SET PROBLEM:
Pick out every line of the rows below that contains the word "right", and copy each one.
%%
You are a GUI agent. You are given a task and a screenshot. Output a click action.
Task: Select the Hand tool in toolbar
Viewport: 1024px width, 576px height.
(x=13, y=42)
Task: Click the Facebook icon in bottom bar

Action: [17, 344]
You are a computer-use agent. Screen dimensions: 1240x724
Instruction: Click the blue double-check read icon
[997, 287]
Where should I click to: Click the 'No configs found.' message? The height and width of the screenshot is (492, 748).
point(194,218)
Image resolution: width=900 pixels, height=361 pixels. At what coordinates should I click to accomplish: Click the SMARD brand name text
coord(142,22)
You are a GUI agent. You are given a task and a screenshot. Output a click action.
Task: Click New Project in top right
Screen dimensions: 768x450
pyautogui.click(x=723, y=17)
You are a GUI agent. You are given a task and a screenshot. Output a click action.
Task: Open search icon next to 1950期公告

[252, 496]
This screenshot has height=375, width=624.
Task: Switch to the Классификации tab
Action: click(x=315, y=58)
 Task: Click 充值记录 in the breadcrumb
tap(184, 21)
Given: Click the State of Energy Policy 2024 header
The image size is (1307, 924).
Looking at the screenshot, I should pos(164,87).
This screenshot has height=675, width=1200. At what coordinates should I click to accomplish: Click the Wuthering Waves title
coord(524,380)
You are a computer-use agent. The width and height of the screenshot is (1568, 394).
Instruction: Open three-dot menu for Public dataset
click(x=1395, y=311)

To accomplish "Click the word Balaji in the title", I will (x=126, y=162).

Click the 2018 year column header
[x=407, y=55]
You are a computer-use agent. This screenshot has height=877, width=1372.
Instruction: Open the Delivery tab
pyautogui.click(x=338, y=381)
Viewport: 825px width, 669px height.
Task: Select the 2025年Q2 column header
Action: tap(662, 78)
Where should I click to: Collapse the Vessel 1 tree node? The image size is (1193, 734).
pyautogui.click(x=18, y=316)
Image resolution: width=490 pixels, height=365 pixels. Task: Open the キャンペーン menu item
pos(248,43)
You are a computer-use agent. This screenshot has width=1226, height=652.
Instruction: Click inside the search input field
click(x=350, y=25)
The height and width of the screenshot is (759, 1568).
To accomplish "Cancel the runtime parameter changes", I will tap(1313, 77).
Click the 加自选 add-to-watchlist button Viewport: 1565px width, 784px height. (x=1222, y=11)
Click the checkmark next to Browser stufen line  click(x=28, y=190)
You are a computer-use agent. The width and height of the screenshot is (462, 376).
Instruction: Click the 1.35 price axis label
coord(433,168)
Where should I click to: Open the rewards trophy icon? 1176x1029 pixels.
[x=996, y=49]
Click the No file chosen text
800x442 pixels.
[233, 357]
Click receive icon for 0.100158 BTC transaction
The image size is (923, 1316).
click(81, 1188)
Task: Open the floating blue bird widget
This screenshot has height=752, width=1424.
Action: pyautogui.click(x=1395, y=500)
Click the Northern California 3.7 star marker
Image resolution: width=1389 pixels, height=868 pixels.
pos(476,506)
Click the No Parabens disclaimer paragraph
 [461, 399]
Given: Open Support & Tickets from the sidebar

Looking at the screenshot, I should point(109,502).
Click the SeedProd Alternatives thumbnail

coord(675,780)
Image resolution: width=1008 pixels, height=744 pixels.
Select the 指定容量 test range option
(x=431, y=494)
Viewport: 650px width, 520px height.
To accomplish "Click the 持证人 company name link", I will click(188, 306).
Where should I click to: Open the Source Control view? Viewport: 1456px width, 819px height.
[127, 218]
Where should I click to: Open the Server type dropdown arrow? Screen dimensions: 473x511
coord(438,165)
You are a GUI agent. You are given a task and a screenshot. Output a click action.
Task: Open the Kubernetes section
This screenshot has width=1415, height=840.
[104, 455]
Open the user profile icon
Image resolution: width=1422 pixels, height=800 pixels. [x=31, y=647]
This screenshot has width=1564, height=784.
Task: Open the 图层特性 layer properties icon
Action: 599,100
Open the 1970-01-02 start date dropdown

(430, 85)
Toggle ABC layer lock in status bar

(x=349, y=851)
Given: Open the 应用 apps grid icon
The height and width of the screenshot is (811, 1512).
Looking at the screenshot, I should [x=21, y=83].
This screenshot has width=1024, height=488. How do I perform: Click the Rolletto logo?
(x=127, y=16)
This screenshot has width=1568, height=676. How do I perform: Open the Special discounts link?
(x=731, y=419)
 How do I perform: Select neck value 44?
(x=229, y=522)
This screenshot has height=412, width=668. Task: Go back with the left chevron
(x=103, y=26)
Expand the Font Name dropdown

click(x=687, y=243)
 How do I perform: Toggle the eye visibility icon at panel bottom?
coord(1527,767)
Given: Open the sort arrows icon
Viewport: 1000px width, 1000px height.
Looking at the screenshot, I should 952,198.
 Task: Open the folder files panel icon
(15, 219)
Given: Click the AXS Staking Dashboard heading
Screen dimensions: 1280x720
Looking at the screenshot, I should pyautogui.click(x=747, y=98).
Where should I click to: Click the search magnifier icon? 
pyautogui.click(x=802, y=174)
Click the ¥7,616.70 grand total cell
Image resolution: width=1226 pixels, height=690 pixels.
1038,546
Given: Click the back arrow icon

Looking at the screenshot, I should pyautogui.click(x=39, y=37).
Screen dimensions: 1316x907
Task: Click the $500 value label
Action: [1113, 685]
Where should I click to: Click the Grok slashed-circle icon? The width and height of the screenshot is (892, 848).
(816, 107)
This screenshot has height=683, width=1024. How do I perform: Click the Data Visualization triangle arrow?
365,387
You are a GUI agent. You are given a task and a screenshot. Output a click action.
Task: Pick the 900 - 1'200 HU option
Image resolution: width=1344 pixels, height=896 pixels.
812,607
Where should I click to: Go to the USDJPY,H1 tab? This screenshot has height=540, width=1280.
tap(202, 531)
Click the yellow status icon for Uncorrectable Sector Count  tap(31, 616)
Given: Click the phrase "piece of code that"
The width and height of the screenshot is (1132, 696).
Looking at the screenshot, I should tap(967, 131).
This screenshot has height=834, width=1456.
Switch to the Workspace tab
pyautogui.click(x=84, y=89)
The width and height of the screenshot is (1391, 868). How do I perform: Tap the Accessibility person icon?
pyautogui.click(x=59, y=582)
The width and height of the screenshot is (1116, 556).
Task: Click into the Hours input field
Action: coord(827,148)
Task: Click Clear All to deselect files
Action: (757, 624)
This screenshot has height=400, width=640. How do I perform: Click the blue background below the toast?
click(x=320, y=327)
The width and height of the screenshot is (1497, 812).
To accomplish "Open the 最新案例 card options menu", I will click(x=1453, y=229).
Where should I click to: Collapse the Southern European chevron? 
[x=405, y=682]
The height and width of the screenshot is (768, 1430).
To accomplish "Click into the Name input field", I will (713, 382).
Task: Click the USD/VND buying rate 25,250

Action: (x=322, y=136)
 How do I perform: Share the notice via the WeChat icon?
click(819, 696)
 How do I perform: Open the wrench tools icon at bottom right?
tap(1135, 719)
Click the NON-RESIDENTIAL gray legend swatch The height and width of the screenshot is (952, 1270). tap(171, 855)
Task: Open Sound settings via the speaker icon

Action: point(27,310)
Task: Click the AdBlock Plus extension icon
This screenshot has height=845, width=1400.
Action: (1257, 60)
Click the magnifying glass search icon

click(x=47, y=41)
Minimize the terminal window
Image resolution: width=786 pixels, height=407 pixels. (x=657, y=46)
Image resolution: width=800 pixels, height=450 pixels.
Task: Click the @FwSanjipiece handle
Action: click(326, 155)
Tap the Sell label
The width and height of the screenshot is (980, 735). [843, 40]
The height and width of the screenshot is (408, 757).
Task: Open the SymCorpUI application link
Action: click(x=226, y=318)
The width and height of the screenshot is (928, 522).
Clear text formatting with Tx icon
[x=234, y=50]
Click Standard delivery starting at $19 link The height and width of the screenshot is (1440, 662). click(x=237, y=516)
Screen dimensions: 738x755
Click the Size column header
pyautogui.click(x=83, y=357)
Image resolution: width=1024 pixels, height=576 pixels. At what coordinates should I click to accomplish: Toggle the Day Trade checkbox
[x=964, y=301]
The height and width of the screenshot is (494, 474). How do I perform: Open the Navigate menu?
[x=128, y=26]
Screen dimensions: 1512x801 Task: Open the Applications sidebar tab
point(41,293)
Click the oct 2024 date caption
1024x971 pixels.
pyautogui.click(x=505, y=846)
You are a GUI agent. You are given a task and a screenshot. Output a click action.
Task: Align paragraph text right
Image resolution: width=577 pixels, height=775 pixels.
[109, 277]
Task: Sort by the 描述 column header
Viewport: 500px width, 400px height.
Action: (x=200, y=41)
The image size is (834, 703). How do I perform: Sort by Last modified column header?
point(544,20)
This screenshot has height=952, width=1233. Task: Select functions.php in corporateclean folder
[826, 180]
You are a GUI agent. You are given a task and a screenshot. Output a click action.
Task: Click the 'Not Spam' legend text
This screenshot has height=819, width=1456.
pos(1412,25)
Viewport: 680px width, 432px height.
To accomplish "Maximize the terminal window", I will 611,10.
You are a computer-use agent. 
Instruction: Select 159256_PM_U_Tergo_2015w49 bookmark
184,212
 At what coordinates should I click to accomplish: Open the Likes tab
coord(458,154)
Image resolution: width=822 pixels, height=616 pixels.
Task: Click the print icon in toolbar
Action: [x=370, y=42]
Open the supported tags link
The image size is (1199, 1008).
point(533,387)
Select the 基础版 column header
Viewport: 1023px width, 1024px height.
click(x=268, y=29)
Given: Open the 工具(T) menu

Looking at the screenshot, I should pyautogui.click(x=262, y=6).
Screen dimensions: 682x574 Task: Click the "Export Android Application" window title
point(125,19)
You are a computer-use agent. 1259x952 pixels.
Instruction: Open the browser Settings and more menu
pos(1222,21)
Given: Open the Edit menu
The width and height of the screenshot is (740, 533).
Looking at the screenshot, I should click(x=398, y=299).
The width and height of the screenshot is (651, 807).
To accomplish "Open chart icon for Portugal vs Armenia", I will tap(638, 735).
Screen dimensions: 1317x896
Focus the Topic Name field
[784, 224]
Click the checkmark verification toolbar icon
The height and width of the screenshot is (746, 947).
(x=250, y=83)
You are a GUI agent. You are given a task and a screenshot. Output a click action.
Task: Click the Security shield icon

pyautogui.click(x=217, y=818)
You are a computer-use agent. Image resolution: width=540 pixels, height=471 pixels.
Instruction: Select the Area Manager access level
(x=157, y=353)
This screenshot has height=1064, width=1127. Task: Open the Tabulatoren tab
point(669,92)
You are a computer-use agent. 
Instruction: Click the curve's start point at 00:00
%%
RESULT OF THIS TASK:
Task: Click New Project in top right
 How do I perform: Open the wrench tools icon at bottom right?
Task: Align paragraph text right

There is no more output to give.